Specifically looking at go-knn/knn.go btw.
Noah Vesely
@nvesely
        for j := 0; j < FeatNum; j++ {
            if weight[j] == 0 {
                badList[j] = 0
                panic("does this ever happen?")
                //continue
            }

            var maxGood float64
            var countBad int
            // find maxGood
            for k := 0; k < RecoPointsNum; k++ {
                n := math.Abs(feat[i][j] - feat[recoGoodList[k]][j])
                if feat[i][j] == -1 || feat[recoGoodList[k]][j] == -1 {
                    n = 0
                }
                if n >= maxGood {
                    maxGood = n
                }
            }

            for k := 0; k < RecoPointsNum; k++ {
                n := math.Abs(feat[i][j] - feat[recoBadList[k]][j])
                if feat[i][j] == -1 || feat[recoBadList[k]][j] == -1 {
                    n = 0
                }
                featDist[j] += n
                if n <= maxGood {
                    countBad++
                }
            }
            badList[j] = countBad
            if countBad < minBadList {
                minBadList = countBad
            }
        }
            for j := 0; j < featNum; j++ {
                // Find maxGoodFeatDist, the maximum distance between pTrain and all
                // points in recoGoodList
                var maxGoodFeatDist float64
                for _, v := range recoGoodList {
                    if xTrain[v][j] != 0.0 && pTrain[j] != 0.0 {
                        n = weight[j] * math.Abs(xTrain[v][j]-pTrain[j])

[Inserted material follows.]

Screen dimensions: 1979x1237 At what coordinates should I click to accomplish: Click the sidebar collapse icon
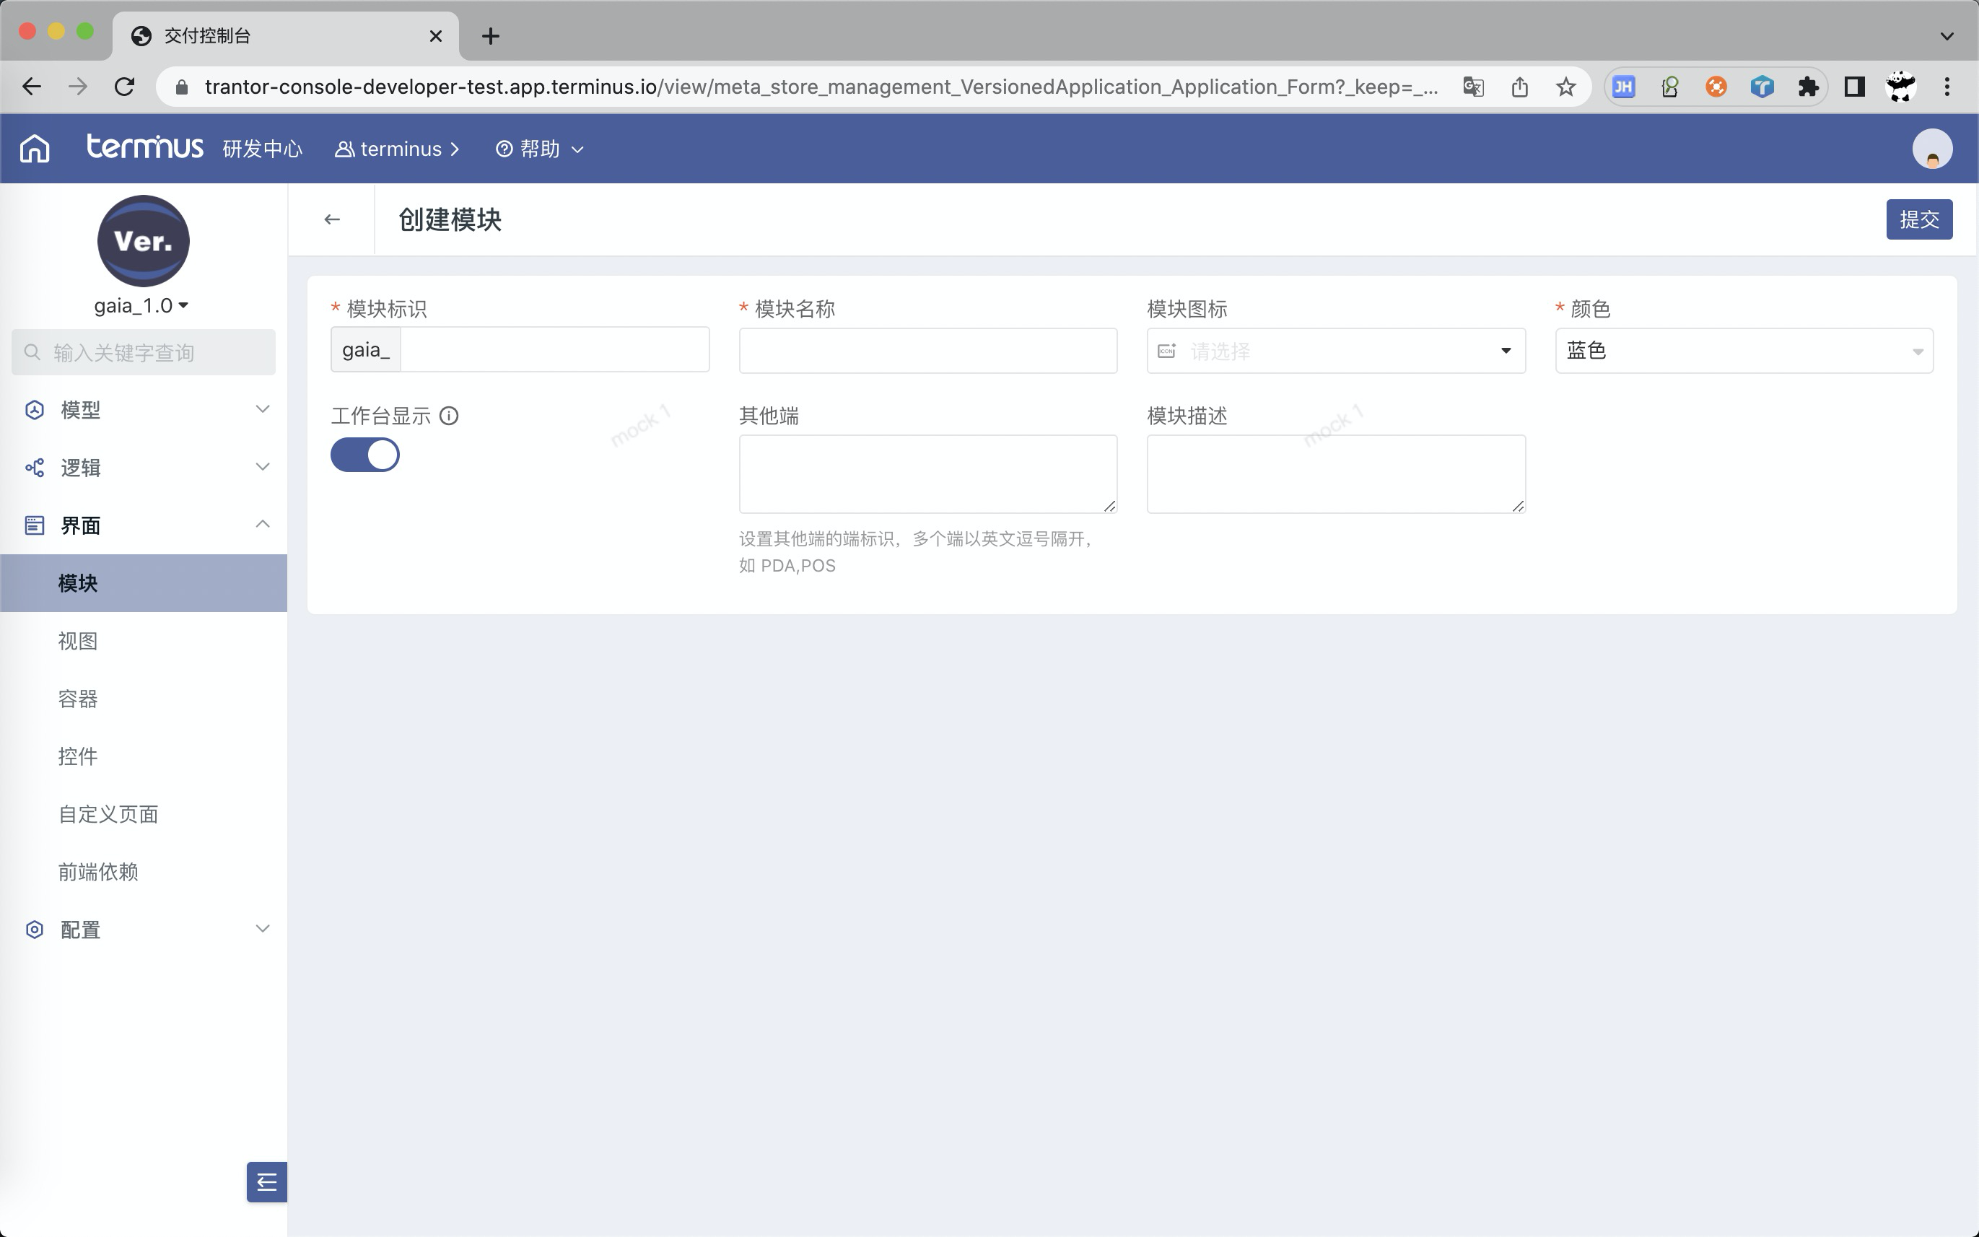[267, 1181]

                        if n > maxGoodFeatDist {
                            maxGoodFeatDist = n
                        }
                    } else {
                        n = 0
                    }
                }
                // Find the relevant number of bad distances, badList[j], and the total
                // distance between pTrain[j] and p'[j] for p' in recoBadList,
                // featDist[j]. Side note: because Go garbage collection is slow, it's
                // faster to reset the values in a slice than to let Go garbage collect
                // it initialize a new one with each round.

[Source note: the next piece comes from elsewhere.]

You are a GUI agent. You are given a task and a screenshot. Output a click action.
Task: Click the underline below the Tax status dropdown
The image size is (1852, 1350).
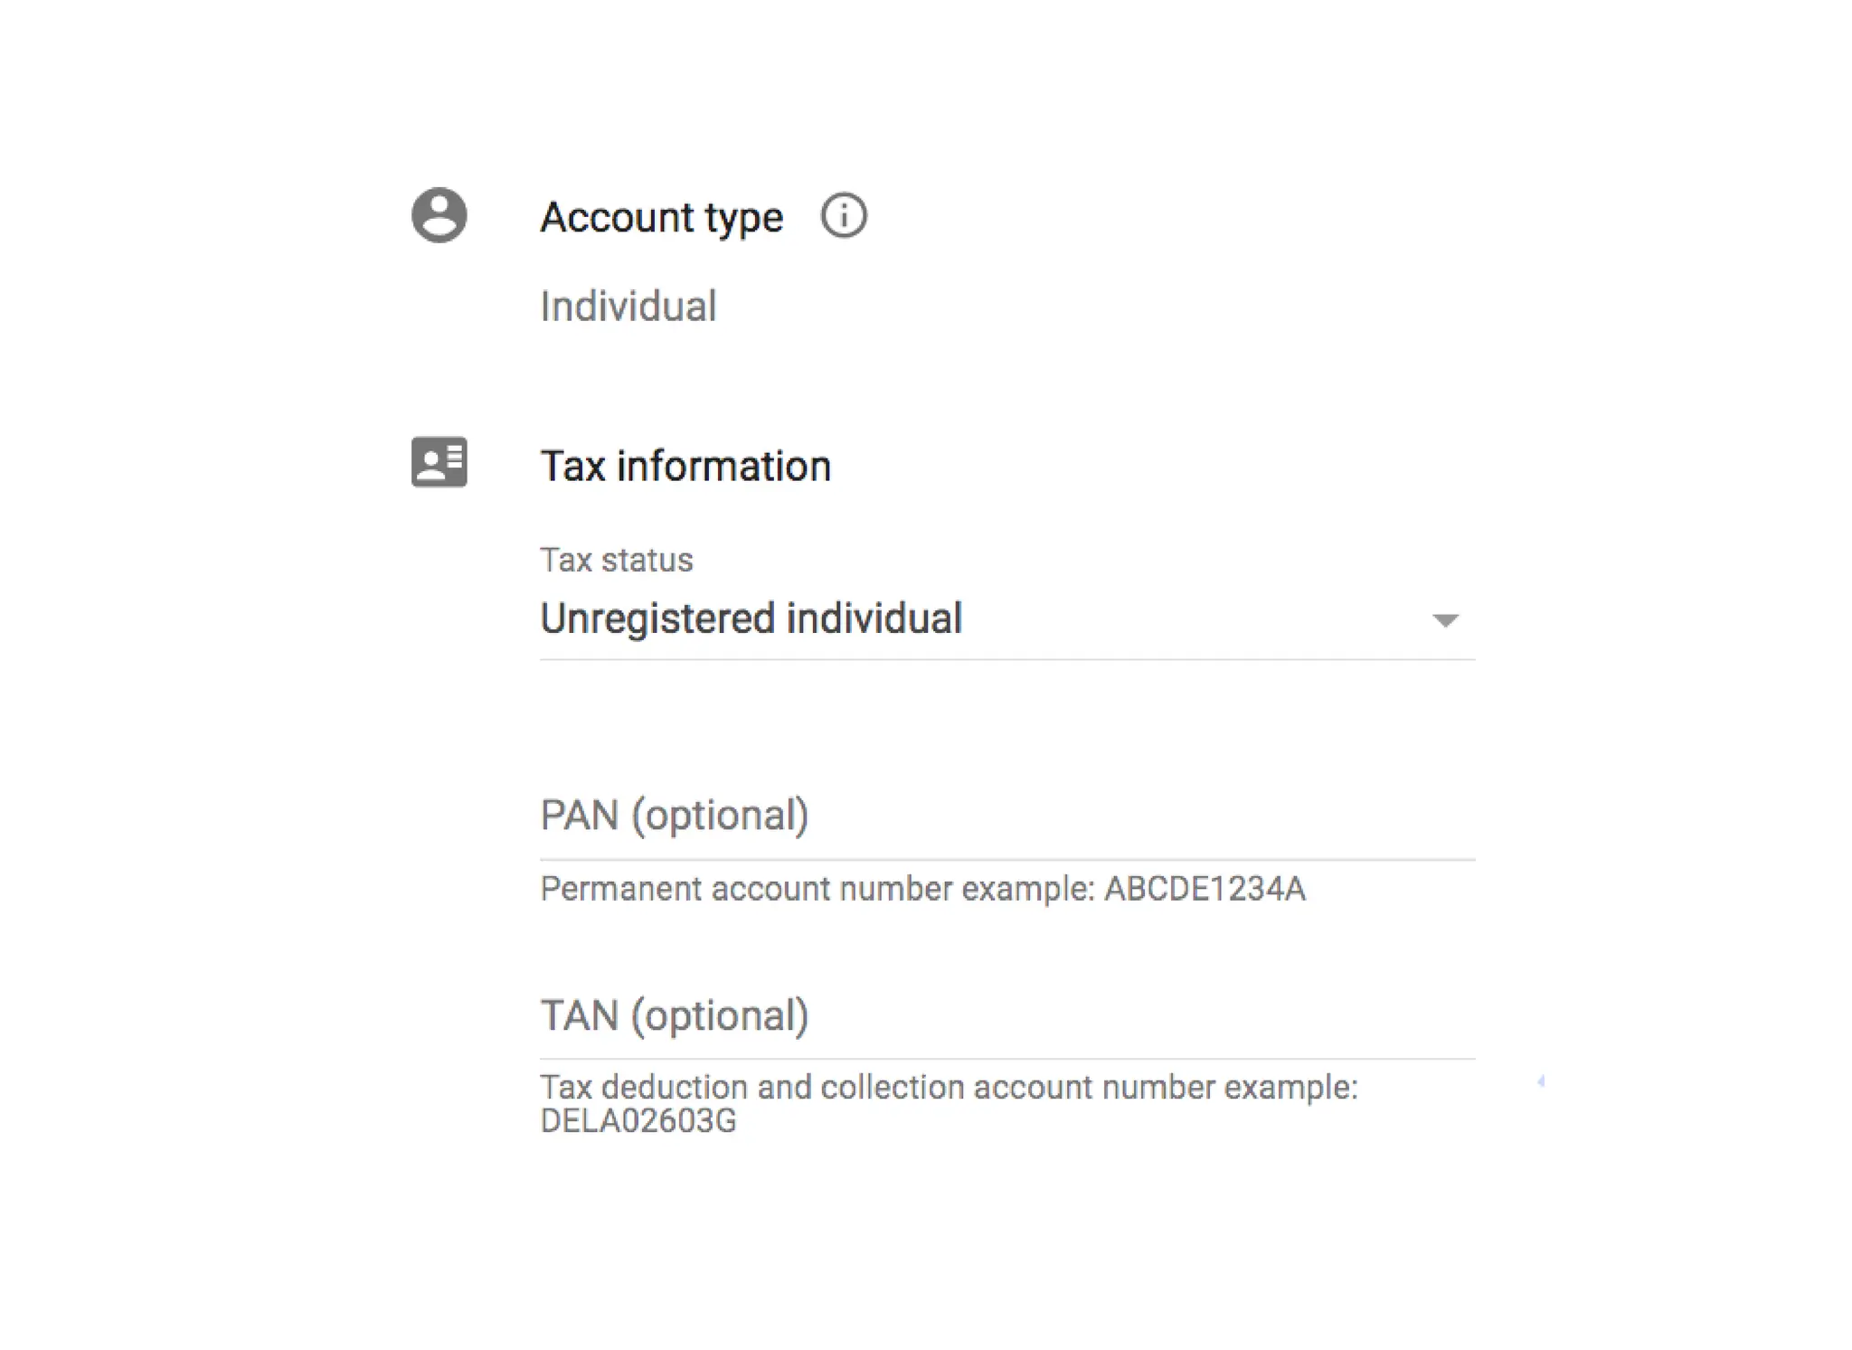[x=1006, y=660]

                badList[j] = 0
                featDist[j] = 0
                for _, v := range recoBadList {
                    if xTrain[v][j] != 0.0 && pTrain[j] != 0.0 {
                        n = math.Abs(xTrain[v][j] - pTrain[j])

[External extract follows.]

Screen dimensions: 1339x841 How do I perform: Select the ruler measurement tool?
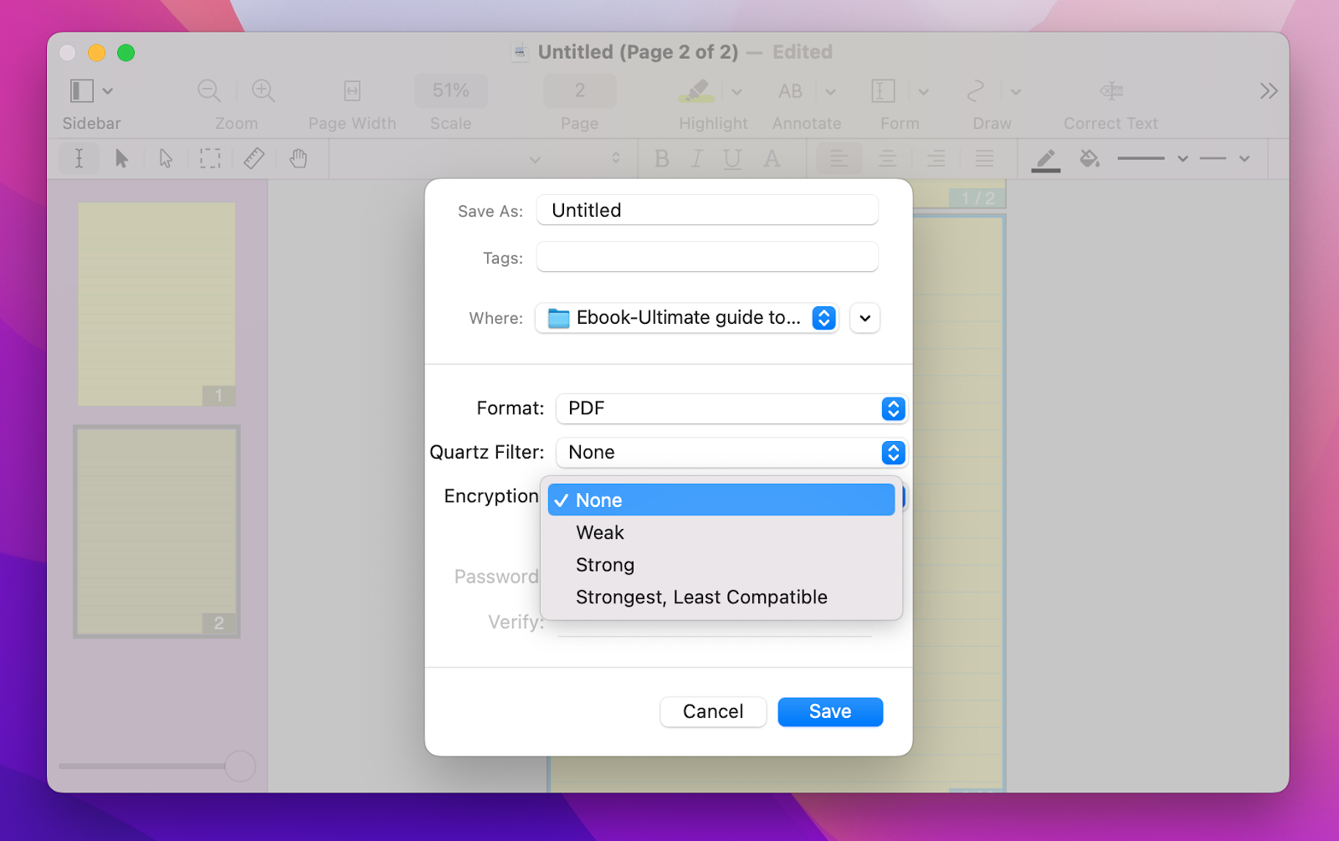(254, 158)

                        if weight[j]*n <= maxGoodFeatDist {
                            badList[j]++
                        }
                        featDist[j] += n
                    } else {
                        n = 0
                    }
                }
            }

            _, minBadList := getMin(badList)
Noah Vesely
@nvesely
@pylls I wish we could just write this out on a whiteboard, but I'll give my best attempt to explain what I think is a bug in your and Wang's code (above--mine is below and I believe fixes the bug). So the purpose of the featDist slice is to keep track of the cumulative, raw (i.e., unweighted) distance between pTrain (the point we're training on), and all points in recoBadList. This is so we can increase the weights after the weight reduction of the useful features in order to keep the overall weighted distance (i.e., the weighted L^1 norm) between pTrain and recoBadList the same. In you and Wang's code you are first finding maxGood (maxGoodFeatDist in my version) as the maximum unweighted distance between pTrain and any point in recoGoodList. In section 3.2.5 of Wang's thesis this value is defined as being the maximum weighted distance, which makes sense because that's the effective metric we're looking at when it comes to making sense of the effectiveness of weights in determining classification. Then when trying to find the relevant number of bad distances, you also look at the unweighted feature norms. In my code, in the second inner loop, I assign this as the initial value of n because we do want to use the featDist slice to keep track of this points, so we can take advantage of the simple mathematical equality (weight[j] - deltaW) * d = weight[j] * d - deltaW * d (which of course requires we know d, the raw feature norm). Then for comparison against maxGoodFeatDist, a weighted norm value, I multiply by weight[j]. I hope this makes sense. Should probably file a Github issue.
Noah Vesely
@nvesely
Side note: those else blocks setting n = 0 are useless.